Source : Steven Ertelt - Editor, LifeNews.com



The Leader of the Catholic Church in Scotland
Cardinal Keith O’Brien



Keith Cardinal O’Brien condemns government’s sex education programmes for throwing fuel on the fire

The abortion rate has continued to rise alarmingly in Scotland, despite claims by health officials that it would be slowed by sex education, increased access to contraceptives at earlier ages and the wide availability of the morning after pill. The leader of the Catholic Church in Scotland, Keith Cardinal O’Brien, has condemned the government’s sex education programmes as having succeeded only in throwing fuel on the fire.

Scottish abortions topped 13,703 in 2007, up on the previous year’s figure of 13,163. The overall number of women who have had abortions differs according to region, ranging from 19.2 per cent to almost 33 per cent of 15- to 44- year-olds. 372 of the total abortions were carried out on girls less than 16 years of age, among which age group repeat abortions also reached a record number.

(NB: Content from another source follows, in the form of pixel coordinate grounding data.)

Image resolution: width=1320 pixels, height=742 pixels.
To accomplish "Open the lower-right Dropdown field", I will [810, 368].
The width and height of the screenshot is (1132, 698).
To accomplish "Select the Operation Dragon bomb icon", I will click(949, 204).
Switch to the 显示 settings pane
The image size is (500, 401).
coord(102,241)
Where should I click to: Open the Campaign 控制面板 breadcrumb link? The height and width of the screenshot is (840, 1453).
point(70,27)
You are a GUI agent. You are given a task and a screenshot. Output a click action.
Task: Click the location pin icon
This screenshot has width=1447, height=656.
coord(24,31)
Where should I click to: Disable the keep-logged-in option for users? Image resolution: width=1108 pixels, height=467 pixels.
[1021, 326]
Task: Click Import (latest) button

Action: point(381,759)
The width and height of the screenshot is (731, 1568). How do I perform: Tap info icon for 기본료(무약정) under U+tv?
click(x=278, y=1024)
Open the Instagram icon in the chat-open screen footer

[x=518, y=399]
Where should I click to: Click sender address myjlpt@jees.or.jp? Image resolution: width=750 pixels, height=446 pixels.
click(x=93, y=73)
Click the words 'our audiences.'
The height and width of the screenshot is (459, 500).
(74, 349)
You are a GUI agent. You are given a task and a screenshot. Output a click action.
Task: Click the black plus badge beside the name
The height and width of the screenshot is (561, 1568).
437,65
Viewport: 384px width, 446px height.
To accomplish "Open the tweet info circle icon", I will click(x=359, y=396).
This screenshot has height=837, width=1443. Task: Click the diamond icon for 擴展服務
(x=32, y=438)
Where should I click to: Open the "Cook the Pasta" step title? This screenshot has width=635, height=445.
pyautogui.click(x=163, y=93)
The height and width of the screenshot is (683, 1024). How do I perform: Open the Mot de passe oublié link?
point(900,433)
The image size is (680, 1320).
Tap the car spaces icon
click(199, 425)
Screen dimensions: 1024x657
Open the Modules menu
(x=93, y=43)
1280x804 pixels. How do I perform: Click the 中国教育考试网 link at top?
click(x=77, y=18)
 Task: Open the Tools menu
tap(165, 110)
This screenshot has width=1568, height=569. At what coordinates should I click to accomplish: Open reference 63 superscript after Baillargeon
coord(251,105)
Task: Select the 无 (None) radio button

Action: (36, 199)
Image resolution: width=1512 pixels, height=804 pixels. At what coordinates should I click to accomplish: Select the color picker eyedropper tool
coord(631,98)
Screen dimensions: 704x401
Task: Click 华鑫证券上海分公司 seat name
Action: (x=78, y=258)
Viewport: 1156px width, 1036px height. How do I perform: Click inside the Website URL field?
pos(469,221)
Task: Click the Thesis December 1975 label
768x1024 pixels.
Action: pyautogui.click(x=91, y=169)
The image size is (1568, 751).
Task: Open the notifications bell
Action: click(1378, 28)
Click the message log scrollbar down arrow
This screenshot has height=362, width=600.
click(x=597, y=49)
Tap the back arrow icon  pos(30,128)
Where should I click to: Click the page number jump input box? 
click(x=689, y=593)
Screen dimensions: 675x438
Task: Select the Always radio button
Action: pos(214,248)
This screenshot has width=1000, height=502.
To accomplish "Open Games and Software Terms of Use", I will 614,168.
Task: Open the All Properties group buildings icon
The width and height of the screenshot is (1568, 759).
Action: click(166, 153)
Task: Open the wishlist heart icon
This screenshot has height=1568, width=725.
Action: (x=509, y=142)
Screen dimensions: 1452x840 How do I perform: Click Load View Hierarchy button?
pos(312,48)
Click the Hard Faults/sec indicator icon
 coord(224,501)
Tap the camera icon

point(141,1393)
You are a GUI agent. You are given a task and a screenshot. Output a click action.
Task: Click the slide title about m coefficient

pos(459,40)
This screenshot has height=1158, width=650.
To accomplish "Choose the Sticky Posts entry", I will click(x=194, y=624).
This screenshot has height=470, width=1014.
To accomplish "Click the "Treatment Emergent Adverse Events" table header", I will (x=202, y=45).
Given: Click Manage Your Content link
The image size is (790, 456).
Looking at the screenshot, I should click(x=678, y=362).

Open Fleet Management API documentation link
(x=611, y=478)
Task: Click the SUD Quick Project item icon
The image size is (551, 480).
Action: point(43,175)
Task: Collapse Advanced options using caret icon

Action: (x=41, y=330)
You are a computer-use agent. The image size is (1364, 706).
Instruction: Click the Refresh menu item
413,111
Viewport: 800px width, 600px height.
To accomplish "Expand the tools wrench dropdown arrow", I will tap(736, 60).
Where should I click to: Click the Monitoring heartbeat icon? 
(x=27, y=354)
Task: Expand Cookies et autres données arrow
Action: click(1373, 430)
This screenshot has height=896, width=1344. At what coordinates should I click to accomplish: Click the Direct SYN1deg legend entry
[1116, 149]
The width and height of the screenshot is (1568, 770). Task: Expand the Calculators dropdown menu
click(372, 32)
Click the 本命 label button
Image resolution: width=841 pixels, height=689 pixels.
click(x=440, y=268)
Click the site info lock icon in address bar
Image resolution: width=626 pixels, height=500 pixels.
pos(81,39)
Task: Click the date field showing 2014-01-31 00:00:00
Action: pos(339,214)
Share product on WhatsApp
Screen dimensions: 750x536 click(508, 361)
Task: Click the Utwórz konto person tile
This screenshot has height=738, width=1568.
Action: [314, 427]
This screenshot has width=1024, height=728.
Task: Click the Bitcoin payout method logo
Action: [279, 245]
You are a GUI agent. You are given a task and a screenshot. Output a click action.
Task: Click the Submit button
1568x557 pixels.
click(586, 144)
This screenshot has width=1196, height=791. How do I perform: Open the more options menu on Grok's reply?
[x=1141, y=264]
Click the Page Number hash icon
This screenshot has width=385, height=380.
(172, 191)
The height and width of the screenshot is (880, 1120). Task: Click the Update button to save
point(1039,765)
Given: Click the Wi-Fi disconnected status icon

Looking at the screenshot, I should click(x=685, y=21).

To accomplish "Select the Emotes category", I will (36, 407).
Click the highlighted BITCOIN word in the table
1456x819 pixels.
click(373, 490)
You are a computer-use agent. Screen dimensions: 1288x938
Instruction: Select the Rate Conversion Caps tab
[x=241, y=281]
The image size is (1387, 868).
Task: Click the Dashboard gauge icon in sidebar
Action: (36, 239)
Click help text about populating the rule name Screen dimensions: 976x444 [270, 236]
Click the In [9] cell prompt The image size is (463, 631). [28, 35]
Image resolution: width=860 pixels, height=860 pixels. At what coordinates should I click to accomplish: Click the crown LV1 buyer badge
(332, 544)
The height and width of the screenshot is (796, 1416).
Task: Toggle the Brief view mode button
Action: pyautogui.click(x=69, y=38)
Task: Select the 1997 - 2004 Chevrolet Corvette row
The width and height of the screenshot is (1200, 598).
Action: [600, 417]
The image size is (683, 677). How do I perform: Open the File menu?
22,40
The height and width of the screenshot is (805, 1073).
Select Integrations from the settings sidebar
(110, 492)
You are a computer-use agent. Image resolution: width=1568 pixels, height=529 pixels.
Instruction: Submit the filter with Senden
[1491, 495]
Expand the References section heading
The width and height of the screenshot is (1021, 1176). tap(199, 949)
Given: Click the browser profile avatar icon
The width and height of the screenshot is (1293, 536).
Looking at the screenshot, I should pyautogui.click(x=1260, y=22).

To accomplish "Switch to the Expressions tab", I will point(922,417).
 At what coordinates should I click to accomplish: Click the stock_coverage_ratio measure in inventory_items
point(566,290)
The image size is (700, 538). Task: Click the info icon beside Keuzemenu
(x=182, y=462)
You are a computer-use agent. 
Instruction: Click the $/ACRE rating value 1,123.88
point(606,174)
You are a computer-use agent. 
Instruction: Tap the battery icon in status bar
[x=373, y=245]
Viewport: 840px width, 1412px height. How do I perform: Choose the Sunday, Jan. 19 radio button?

In the face of rising abortion statistics in recent months, spokesmen for the Labour government’s health ministry have said that more money will be allotted to sex education programmes and increased distribution of artificial contraception.

Cardinal O’Brien called the government’s “value-free” sex education “redundant”, saying, “Increased repeat abortions and record numbers of under-16s having abortions simply confirms the empirical and statistical evidence that the ‘value-free’ sex education experiment is redundant.”

A spokesman for Glasgow’s Cardinal Conti said, “It is deeply disheartening to see the abortion figures continuing to rise and rise, year after year. One abortion is one too many, but 13,703 is beyond the imagination.”

Ian Murray, from the Society for the Protection of Unborn Children, said the abortion statistics showed that society was letting women down. He added: "Either our sexual health policies don't teach women anything about their fertility, or life in Scotland has been reduced to a commodity that can be disposed to suit the convenience of others.

"The reality is these statistics refer to human lives – both the babies lost and the women whose lives will be scarred by their decision forever.”

The statistics were released by the health service information department in connection with the debates in the House of Commons over proposals to lower the gestational age limit for abortion. MPs voted to retain the current age restriction at 24 weeks, the highest in the European Union.

Some pro-life advocates objected that efforts by some MPs in Parliament to lower the age limit would have done little to improve the situation. The figures from the health department supported this criticism with early stage abortions continuing to rise. In 2007, 69 per cent of all abortions were carried out on children under ten weeks gestation. Only 44 of the total were late stage abortions, those over 20 weeks.